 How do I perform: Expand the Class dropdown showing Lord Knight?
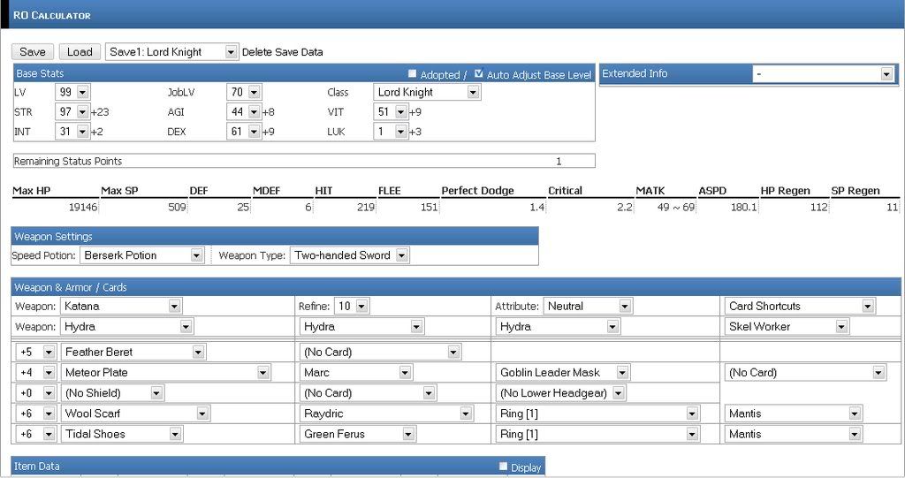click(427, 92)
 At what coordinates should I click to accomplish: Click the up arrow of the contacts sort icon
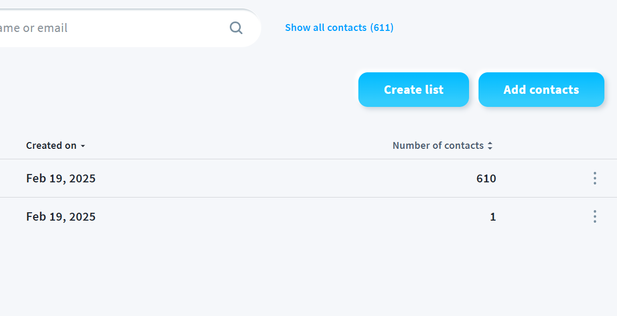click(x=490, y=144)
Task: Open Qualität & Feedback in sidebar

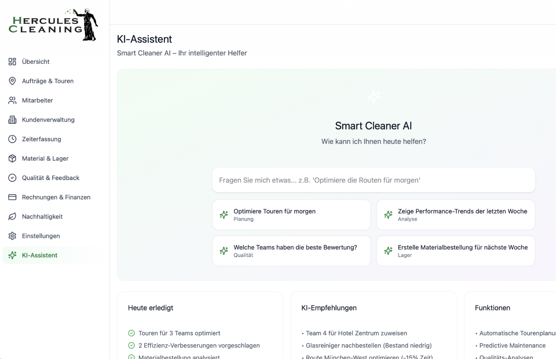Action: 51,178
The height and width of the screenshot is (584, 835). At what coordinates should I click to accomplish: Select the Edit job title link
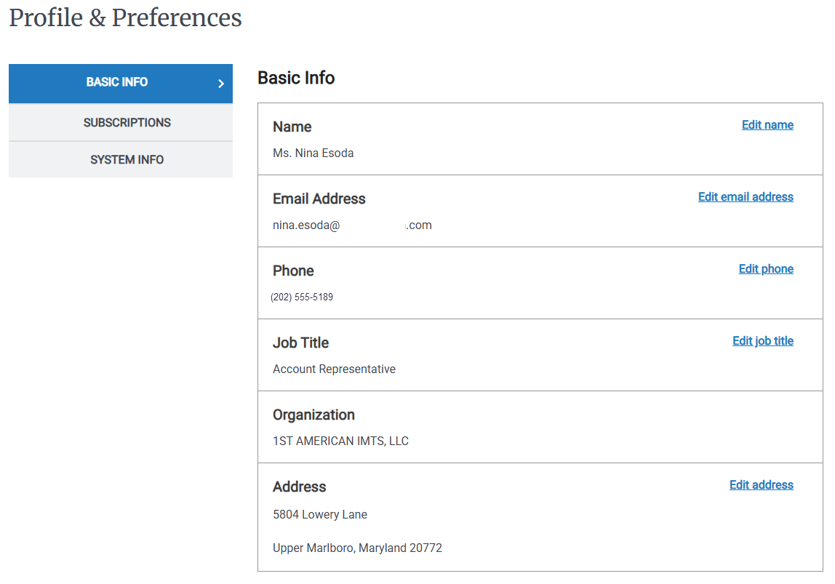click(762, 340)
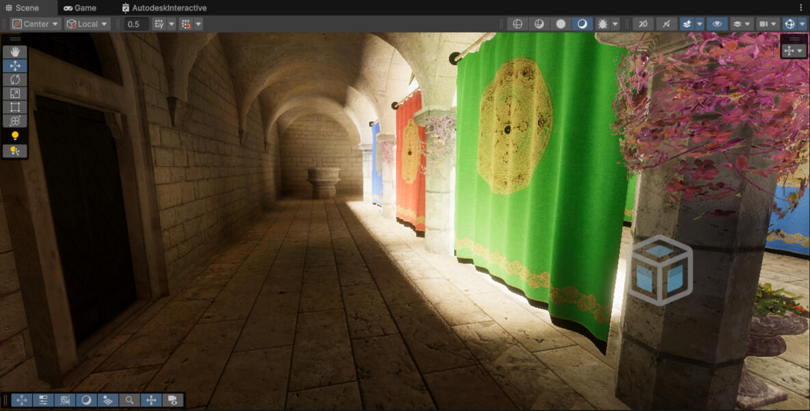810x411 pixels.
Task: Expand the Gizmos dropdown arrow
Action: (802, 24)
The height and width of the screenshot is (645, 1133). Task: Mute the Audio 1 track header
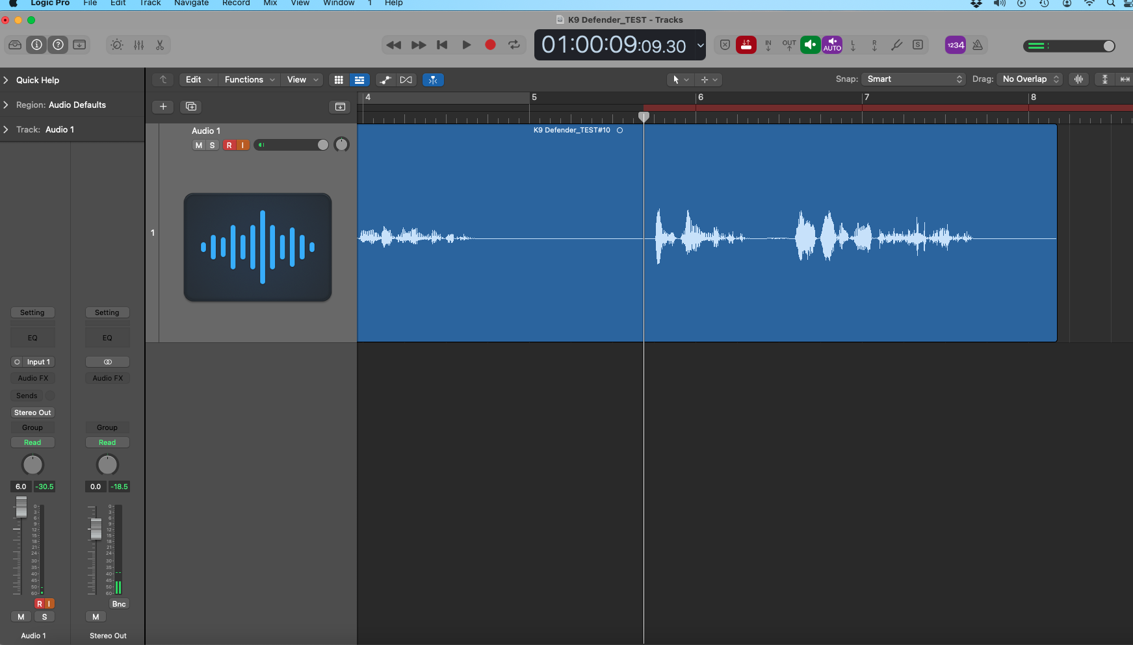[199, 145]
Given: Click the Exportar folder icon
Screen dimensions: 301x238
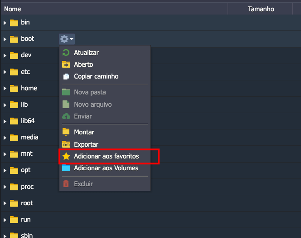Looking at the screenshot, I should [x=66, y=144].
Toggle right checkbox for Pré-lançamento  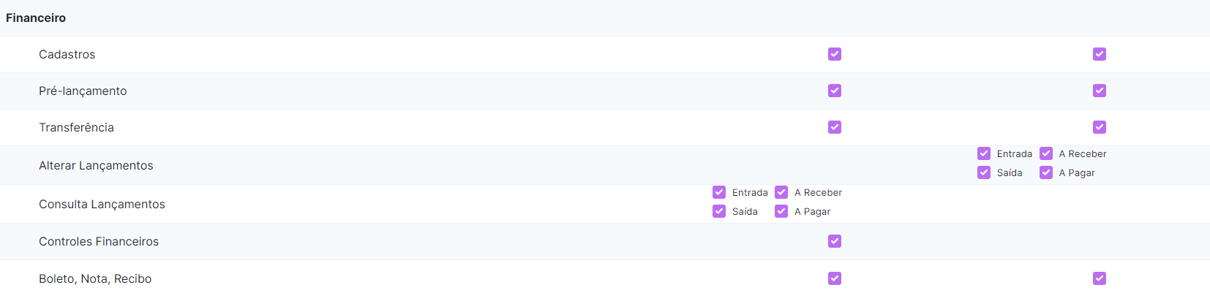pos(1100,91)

...

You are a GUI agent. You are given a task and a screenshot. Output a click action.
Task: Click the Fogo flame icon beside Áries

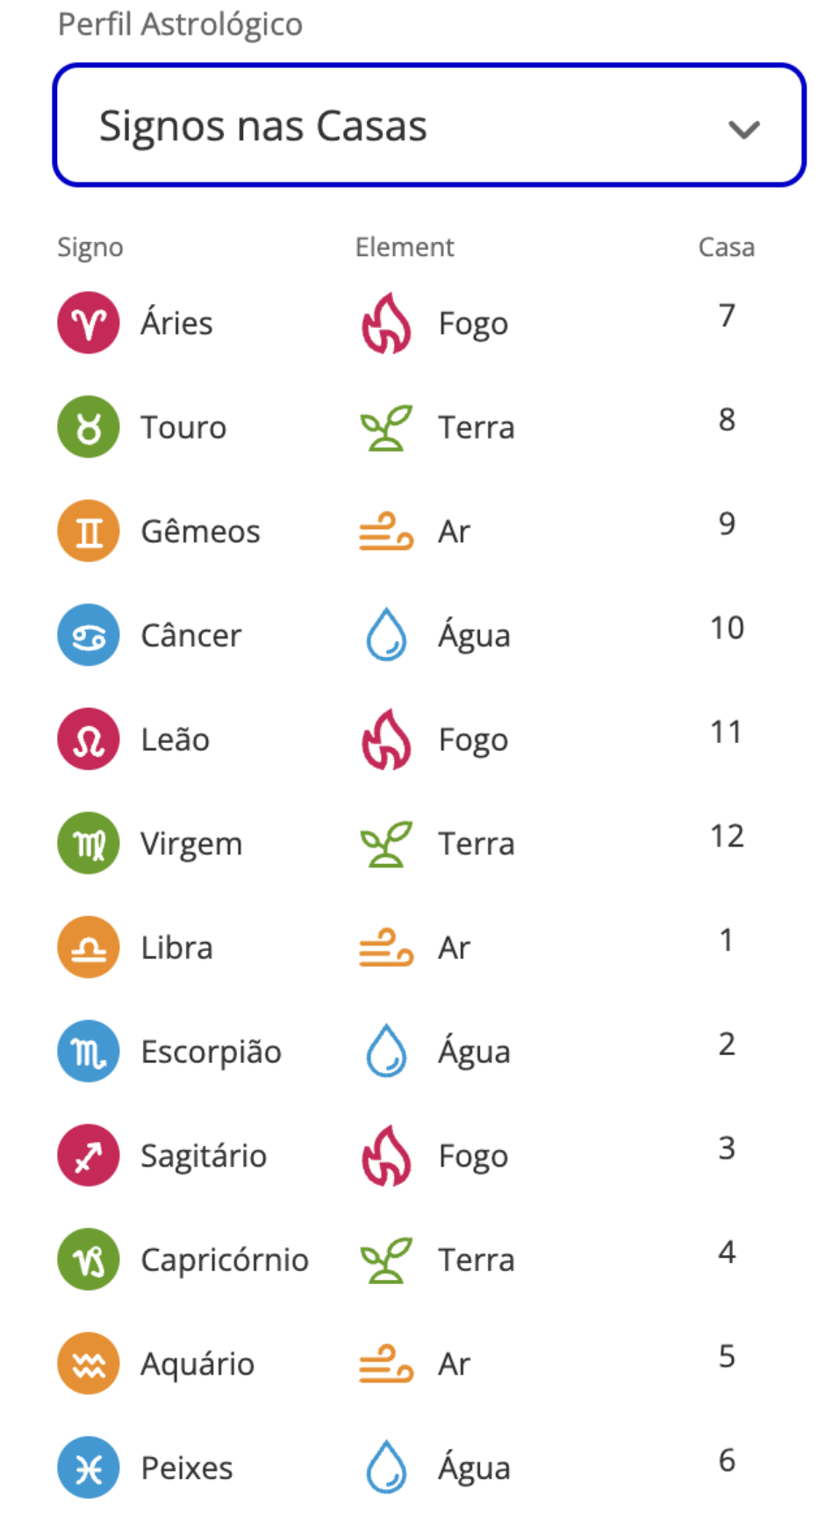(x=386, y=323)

[TASK STATEMENT]
Exercise for the records above: copy only the lines from the one with "How do I perform: Expand" to the one with "Given: Click the Exportar folder icon", both ends kept, and drop the pictures.

[ANSWER FOR THE TASK]
 How do I perform: Expand the Class dropdown showing Lord Knight?
click(427, 92)
 At what coordinates should I click to accomplish: Click the up arrow of the contacts sort icon
click(x=490, y=144)
Task: Open Qualität & Feedback in sidebar

Action: 51,178
The height and width of the screenshot is (584, 835). At what coordinates should I click to accomplish: Select the Edit job title link
click(762, 340)
810x411 pixels.
Task: Expand the Gizmos dropdown arrow
Action: (802, 24)
The height and width of the screenshot is (645, 1133). Task: Mute the Audio 1 track header
[199, 145]
Given: Click the Exportar folder icon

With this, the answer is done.